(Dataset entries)
-----
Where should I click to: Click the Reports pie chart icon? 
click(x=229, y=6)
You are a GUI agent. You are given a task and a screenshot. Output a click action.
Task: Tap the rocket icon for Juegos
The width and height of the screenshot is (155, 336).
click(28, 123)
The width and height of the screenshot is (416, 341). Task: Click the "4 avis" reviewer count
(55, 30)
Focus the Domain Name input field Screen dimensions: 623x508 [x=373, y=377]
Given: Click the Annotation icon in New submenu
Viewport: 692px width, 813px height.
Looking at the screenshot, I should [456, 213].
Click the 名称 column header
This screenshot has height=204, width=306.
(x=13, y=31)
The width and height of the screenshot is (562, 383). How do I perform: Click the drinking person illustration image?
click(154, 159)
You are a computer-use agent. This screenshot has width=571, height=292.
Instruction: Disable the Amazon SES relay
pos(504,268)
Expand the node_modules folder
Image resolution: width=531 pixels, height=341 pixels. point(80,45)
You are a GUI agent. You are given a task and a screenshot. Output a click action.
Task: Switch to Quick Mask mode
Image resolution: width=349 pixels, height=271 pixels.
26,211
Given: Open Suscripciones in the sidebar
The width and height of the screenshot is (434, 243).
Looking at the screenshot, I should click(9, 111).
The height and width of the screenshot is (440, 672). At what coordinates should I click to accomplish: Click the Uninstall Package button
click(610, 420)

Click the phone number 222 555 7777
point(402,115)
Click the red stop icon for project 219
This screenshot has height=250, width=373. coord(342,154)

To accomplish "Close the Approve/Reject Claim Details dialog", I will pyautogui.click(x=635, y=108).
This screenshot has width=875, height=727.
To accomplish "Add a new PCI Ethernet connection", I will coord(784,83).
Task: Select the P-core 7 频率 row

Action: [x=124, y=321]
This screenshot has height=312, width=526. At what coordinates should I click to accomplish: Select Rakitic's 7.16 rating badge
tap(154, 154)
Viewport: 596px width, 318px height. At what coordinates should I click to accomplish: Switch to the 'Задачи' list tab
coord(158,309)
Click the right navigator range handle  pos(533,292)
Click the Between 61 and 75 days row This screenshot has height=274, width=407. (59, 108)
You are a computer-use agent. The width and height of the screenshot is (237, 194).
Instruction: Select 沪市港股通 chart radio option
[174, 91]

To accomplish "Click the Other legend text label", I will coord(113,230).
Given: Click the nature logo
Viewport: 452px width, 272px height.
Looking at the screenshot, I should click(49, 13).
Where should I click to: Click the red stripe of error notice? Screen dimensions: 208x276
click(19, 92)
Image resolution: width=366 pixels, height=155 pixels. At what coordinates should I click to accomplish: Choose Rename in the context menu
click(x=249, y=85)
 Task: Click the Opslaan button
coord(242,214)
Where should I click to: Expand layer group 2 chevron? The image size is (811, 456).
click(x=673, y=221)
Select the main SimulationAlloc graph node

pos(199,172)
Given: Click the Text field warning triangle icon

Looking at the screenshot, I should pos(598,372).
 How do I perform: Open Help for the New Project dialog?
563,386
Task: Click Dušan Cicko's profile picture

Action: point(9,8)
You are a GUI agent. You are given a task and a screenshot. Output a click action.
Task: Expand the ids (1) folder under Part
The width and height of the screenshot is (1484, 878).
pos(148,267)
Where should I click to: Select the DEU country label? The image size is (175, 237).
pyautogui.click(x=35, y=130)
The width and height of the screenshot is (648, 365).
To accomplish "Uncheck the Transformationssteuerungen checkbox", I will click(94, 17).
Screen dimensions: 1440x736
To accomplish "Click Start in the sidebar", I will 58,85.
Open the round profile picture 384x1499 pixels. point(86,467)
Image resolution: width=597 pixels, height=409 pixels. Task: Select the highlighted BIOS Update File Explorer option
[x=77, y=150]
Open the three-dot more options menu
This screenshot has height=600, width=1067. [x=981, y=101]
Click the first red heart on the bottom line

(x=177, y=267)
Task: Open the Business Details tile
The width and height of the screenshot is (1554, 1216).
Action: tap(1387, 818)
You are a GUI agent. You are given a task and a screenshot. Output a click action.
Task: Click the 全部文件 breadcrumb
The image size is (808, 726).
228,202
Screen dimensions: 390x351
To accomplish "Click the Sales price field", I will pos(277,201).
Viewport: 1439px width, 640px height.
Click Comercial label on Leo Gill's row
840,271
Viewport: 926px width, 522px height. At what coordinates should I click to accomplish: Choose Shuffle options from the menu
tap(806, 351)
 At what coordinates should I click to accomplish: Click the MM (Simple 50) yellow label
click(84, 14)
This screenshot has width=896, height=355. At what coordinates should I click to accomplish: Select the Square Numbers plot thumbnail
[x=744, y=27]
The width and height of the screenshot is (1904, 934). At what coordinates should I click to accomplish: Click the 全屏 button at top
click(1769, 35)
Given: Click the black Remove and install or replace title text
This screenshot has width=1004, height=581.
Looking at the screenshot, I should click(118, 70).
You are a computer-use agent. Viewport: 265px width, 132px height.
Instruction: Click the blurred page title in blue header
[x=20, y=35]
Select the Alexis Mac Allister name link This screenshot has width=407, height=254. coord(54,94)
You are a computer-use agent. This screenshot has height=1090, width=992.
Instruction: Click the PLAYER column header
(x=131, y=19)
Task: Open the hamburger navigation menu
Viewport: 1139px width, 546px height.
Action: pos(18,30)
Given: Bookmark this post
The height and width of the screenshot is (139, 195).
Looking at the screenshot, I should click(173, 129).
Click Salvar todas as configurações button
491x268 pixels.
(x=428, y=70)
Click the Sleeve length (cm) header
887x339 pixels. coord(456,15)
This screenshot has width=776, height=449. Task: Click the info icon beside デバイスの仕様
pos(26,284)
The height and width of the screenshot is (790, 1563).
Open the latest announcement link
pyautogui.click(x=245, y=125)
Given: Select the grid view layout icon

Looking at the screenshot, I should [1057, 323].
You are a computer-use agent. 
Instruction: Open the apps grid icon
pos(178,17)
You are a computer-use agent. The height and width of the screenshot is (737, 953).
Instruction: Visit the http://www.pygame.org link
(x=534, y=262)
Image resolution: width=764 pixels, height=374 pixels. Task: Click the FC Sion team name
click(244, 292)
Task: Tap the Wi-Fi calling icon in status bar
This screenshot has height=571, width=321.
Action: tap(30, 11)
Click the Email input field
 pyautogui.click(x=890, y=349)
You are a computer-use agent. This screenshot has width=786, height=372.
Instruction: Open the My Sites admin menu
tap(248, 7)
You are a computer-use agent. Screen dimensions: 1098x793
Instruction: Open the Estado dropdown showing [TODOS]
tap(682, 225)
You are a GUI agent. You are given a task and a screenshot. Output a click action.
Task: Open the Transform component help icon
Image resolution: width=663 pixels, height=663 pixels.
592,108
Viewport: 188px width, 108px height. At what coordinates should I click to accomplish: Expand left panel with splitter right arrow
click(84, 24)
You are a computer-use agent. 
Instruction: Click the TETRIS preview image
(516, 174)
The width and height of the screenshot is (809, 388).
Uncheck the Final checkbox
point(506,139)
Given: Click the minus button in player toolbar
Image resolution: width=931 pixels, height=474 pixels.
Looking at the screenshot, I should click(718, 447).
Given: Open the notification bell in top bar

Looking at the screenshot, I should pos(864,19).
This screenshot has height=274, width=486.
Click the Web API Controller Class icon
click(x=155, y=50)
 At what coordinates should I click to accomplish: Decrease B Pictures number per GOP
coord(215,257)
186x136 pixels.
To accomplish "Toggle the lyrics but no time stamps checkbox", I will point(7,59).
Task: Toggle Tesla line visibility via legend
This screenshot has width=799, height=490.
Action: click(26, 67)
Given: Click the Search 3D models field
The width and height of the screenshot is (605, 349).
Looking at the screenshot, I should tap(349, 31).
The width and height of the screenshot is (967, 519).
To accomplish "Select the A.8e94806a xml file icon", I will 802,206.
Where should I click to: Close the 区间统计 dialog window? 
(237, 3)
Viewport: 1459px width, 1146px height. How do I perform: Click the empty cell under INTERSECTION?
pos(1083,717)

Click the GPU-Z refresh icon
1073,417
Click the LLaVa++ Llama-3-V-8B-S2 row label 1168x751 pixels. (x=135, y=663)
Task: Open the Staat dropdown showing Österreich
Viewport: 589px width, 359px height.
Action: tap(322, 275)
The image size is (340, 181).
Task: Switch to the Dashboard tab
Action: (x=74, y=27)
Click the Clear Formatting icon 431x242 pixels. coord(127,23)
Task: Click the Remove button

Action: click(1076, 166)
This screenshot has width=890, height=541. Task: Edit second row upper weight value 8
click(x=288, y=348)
-----
Task description: Nothing but the lines from the one containing "The width and height of the screenshot is (967, 519)." through the last line of the data above should be given again, each exactly as it stands.

Solution for this exercise:
The width and height of the screenshot is (967, 519).
To accomplish "Select the A.8e94806a xml file icon", I will 802,206.
Where should I click to: Close the 区间统计 dialog window? 
(237, 3)
Viewport: 1459px width, 1146px height. How do I perform: Click the empty cell under INTERSECTION?
pos(1083,717)

Click the GPU-Z refresh icon
1073,417
Click the LLaVa++ Llama-3-V-8B-S2 row label 1168x751 pixels. (x=135, y=663)
Task: Open the Staat dropdown showing Österreich
Viewport: 589px width, 359px height.
Action: tap(322, 275)
The image size is (340, 181).
Task: Switch to the Dashboard tab
Action: (x=74, y=27)
Click the Clear Formatting icon 431x242 pixels. coord(127,23)
Task: Click the Remove button

Action: click(1076, 166)
This screenshot has width=890, height=541. Task: Edit second row upper weight value 8
click(x=288, y=348)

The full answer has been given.